§ TRAVAIL À FAIRE:
(a) Dans le texte sur les projets du SPF, récrivez plus brièvement le paragraphe qui commence par « Chaque année, cinq coopératives » en gardant ses faits principaux.
(b) Renvoyez sans changement tout le passage du texte sur les projets du SPF, depuis « Chaque année, cinq » jusqu'à « sur le monde. ».
(c) Prolongez le texte sur les projets du SPF à partir de l'endroit où il s'arrête.

___ PAGE

C-Condem, dans la foulée de ce projet, accompagne les familles de Muisne dans leur démarche envers les gouvernements central et provincial pour que soit développé dans le canton le réseau Internet. A cette occasion, les communautés pourront rappeler aux autorités équatoriennes que l’accès à Internet est un droit fondamental reconnu par les Nations Unies depuis 2012…

La fracture numérique dans le monde

Mayra et sa fille, devant l’ordinateur que leur a offert C-Condem, l’association partenaire du SPF en Equateur.

En Palestine, Natuf et Ma’an sont solidaires de la jeunesse

« Depuis le blocus de 2008, Gaza est une prison à ciel ouvert. Les habitants y meurent à petit feu, lâche Mahjoub Selmi, bénévole à la fédération de l’Isère du SPF. Notre partenaire, Natuf, nous confie souvent que les projets que nous conduisons ensemble sont leurs seules fenêtres ouvertes vers l’extérieur. » Ces projets consistent en la création de coopératives permettant à des Gazaouis diplômés d’accéder à l’emploi, dans cette bande de terre de 400 km2 et 1, 5 millions d’habitants – la plus forte densité de population au monde. Le chômage y touche plus de 60% des actifs : « C’est un projet qui vise à combattre le chômage galopant des jeunes diplômés et soutenir les femmes veuves qui ont perdu leurs maris lors des affrontements, pour les accompagner dans le marché du travail, dans une démarche d’économie solidaire », poursuit Mahjoub, qui coordonne le projet. 

Chaque année, cinq coopératives sont ainsi créées, mobilisant chacune dix personnes et mettant en place des activités en adéquation avec les besoins du marché local, tels le soutien scolaire, le design d’intérieur ou le développement numérique. Cette dernière coopérative a permis, en 2020, à dix jeunes gens de se spécialiser dans la réparation d’ordinateurs, l’intervention sur réseau informatique, le travail de webmaster et les technologies de communication. De quoi ouvrir, dans le ciel de Gaza, une multitudes de fenêtres sur le monde.

______
___ BLOC DE DONNÉES

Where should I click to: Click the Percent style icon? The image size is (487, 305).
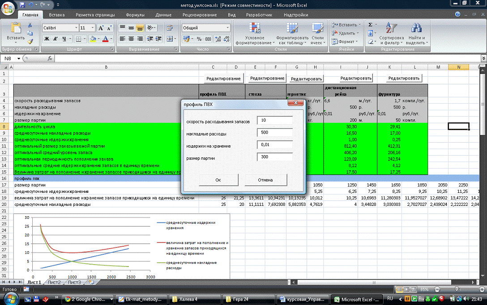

______

§ RÉPONSES PAR TÂCHE:
(a) Chaque année, cinq coopératives de dix personnes sont créées, avec des activités adaptées au marché local : soutien scolaire, design d'intérieur ou développement numérique. En 2020, la coopérative numérique a permis à dix jeunes de se spécialiser dans la réparation d'ordinateurs, les réseaux informatiques, le travail de webmaster et les technologies de communication.

(b)
Chaque année, cinq coopératives sont ainsi créées, mobilisant chacune dix personnes et mettant en place des activités en adéquation avec les besoins du marché local, tels le soutien scolaire, le design d’intérieur ou le développement numérique. Cette dernière coopérative a permis, en 2020, à dix jeunes gens de se spécialiser dans la réparation d’ordinateurs, l’intervention sur réseau informatique, le travail de webmaster et les technologies de communication. De quoi ouvrir, dans le ciel de Gaza, une multitudes de fenêtres sur le monde.

(c)
Le village de Kaabneh se niche dans la vallée du Jourdain, en Cisjordanie, au nord-ouest de Jéricho. Là se trouve une école mixte où 80 enfants, entre 6 et 14 ans, sont scolarisés. Certains parcourent des kilomètres à pied pour s’y rendre. Comme toutes les écoles de la vallée, elle dispose d’un budget très limité. Depuis plusieurs années, elle est soutenue par l’association palestinienne Ma’an : de la fourniture de papier pour écrire à des stores pour les fenêtres, jusqu’à la construction de deux salles supplémentaires, l’engagement de Ma’an est total. Grâce au soutien de la fédération du SPF de l’Isère, Ma’an a mis en place, à la fin de l’année 2020, un laboratoire informatique, comprenant treize ordinateurs en réseau, des tables et des chaises. « L’objectif de ce projet est de familiariser les enfants avec l’outil informatique et de leur permettre d’utiliser les supports pédagogiques du gouvernement palestinien », éclaire Christophe Masse, bénévole au sein de la fédération et coordinateur du projet.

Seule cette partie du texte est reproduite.